/ Cognitive Services

Getting started with Form Recognizer (preview)

When I first heard about Form Recognizer, I thought to myself, "Wow, there are so many forms in the real world that needs to be parsed and digitilized!". Once v2 preview came out, I finally decided to build an app that will parse through all of our user feedback from the last AI Hack Day.

Form Recognizer is an Azure Cognitive Services that allow us to parse text on forms in a structured format. Now we have the ability to extract the location and size (bounding box) for where information was entered or written along with the OCR'd text values.
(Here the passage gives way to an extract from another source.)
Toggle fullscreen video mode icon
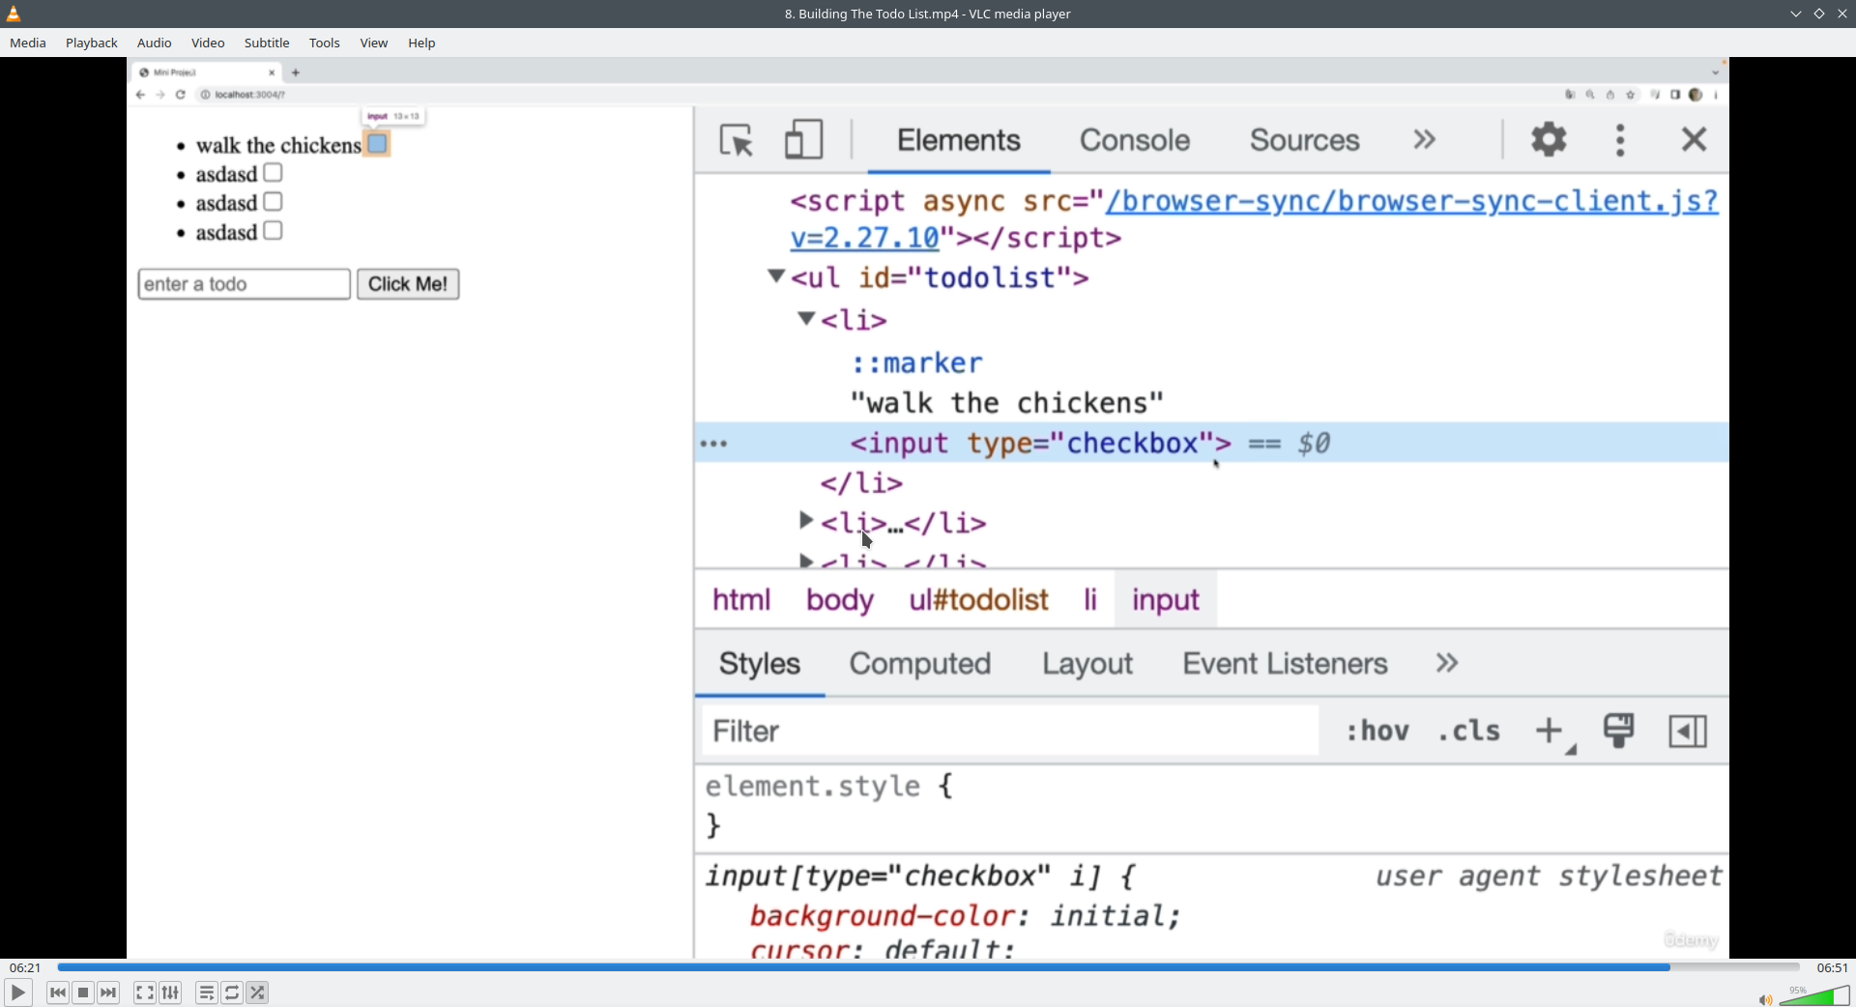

For feedback forms this means, I can get feedback from users by merely uploading their scanned forms to trained custom Form Recognizer.

Prerequisite

In this blog post will attempt to recognize user feedback using Form Recognizer and Form Recognizer to do custom form recognition rather than built-in one.

We'll need:

  1. Filled out forms
  2. Form Recognizer service
  3. Azure Storage Account
  4. Form Recognizer tools

This will take a bit of setup but once it's working, you can add as many projects as you want to recognize different forms.

1. Filled out forms

You'll need at least 6 filled out forms for this demo.
As co-organizer of AI Hack Day, I'm using the SSW User Group Evaluation Survey which you can download, fill out, and scan if you don't have your forms.

Microsoft also have their own data set, if you prefer prefilled: https://github.com/Azure-Samples/cognitive-services-REST-api-samples/blob/master/curl/form-recognizer/sample_data.zip

2. Create Form Recognizer

To get started, you can either go to Azure Portal and create a new resource for Form Recognizer or use PowerShell with Azure CLI to create that resource faster.
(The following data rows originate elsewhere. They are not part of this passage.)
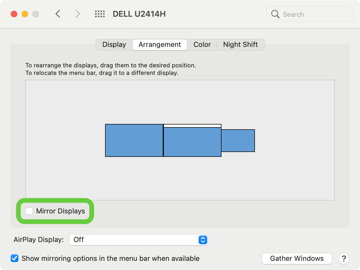Select the Arrangement tab
The height and width of the screenshot is (270, 360).
(160, 44)
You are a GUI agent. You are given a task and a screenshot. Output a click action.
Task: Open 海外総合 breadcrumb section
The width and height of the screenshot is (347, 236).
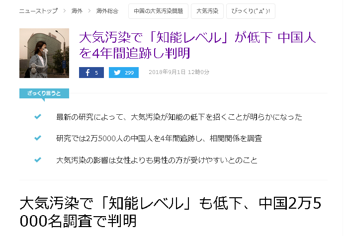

az cognitiveservices account create --kind FormRecognizer --location EastUS --name [forms-name] --resource-group [resource-group-name] --sku F0 --yes
az cognitiveservices account keys list --name [forms-name] --resource-group [resource-group-name]
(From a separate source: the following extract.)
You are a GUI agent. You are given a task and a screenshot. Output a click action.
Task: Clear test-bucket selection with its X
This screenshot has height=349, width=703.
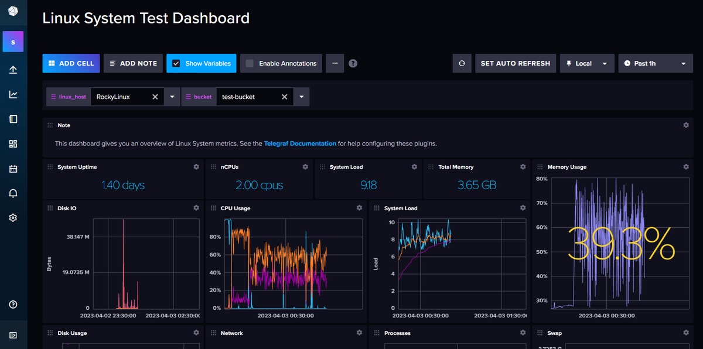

Copy Endpoint and Key1 for later use. If you forgot to copy them, you'll be able access them later from Azure Portal under Quick start in Form Recognizer resource.

form-recognizer-ps-create-service

3. Create and configure Azure Blob Storage

We need Azure Blob Storage to store our training data, which use to label our data and store the results.

Before starting, download Microsoft Azure Storage Explorer.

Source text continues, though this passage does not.